PM Demands: How Was Terrorist On Parole?
Malcolm Turnbull has questioned how a terrorist who killed one man and injured three police while holding a woman hostage was out on parole.
The prime minister described Monday's attack in Melbourne, which left terrorist Yacqub Khayre dead following a shootout with officers, as a shocking and cowardly crime. While much remains unknown about the crime, the offender said it was a terror attack and Islamic State has claimed responsibility, describing Khayre as one of its "soldiers".
Mr Turnbull, holding a press conference in Canberra after briefings with senior police and spy chiefs, repeatedly queried how the violent offender was out on parole.

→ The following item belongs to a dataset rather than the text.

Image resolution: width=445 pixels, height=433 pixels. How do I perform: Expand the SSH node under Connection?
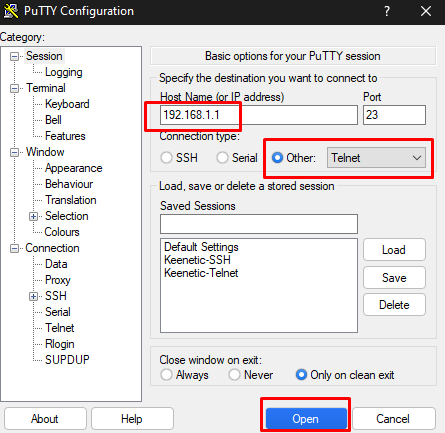33,296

"He had a long record of violence. A very long record of violence," he told reporters on Tuesday.
"He had been charged with a terrorist offence some years ago and had been acquitted. He was known to have connections, at least in the past, with violent extremism."
Mr Turnbull paid tribute to the swift response of police and offered condolences to the family of a man murdered in the attack at serviced apartments in the bayside suburb of Brighton.

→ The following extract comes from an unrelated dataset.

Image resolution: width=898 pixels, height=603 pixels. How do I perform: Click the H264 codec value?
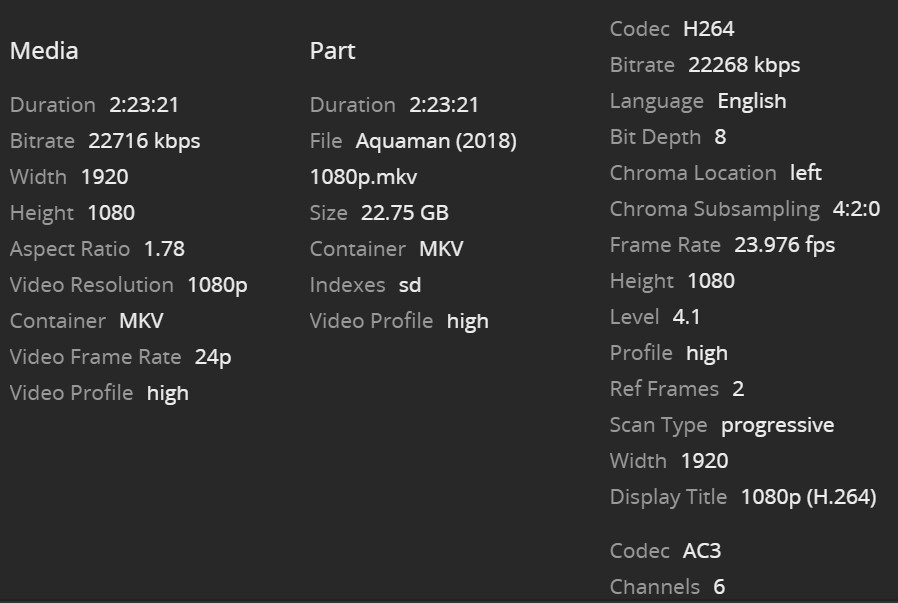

Victorian Premier Dan Andrews earlier on Tuesday said the gunman was - until the deadly attack - compliant with the terms of his parole, which was for offences unrelated to terrorism.

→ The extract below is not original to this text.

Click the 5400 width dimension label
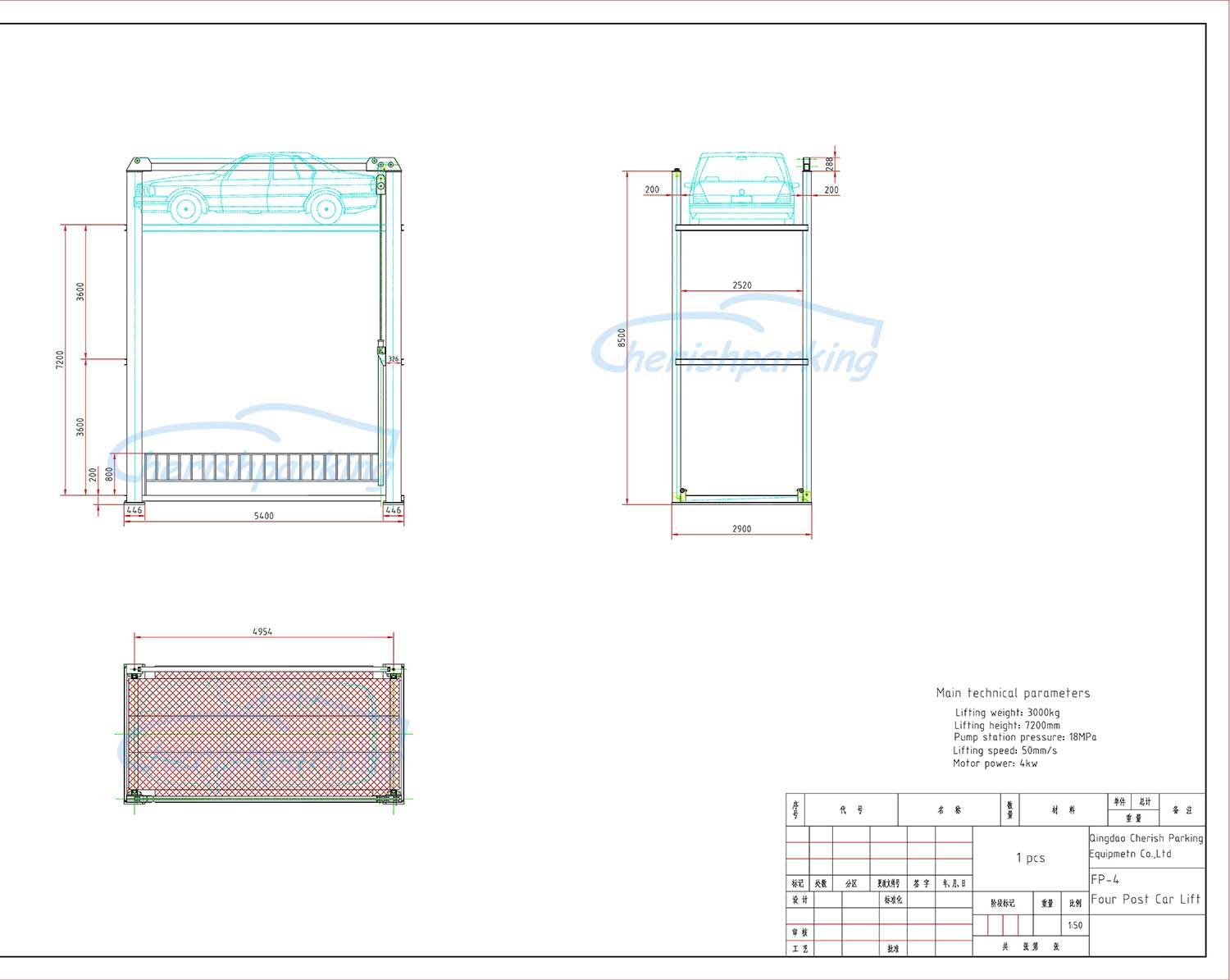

But the prime minister, who has twice spoken with Mr Andrews since the siege, highlighted comparisons to Lindt Cafe hostage-taken Man Monis as well as the killer of Melbourne woman Jill Meagher.
"More investigations and explanations will be given but it is plainly - it is very hard, I think - to understand why he was released on parole given the nature of his record and the nature of his offence," he said.
The federal opposition also foreshadowed a potential crackdown on bail laws.
"While investigations are ongoing and the full circumstances are not yet clear, if there are lessons to be learned - such as tougher bail laws - then we need to heed those lessons," Labor Leader Bill Shorten said.
"We reaffirm our resolve to combat extremism, in all its forms and wherever it occurs."
Bail laws are legislated and enforced by state governments, and Victoria's were tightened considerably after Jill Meagher's rape and murder in 2012. Issues around parole and terror responses would be key priorities at Friday's COAG meeting of state and territory leaders in Hobart.
Mr Turnbull said Australia faced a growing threat from Islamist terrorism but authorities remained committed to defeating threats.
"It is a terrorist attack and it underlines the need for us to be constantly vigilant, never to be deterred, always defiant, in the face of Islamist terrorism," he said.
"With every development in the sick pathology of terrorism, we have to learn from it, we must be more agile that those who seek to do us harm.
"... What is clear here is that we face a growing threat from Islamist terrorism in Australia in our region and around the world.
"We will continue to defy it and we will continue to defeat it."
Australia's terror threat level remains at "probable".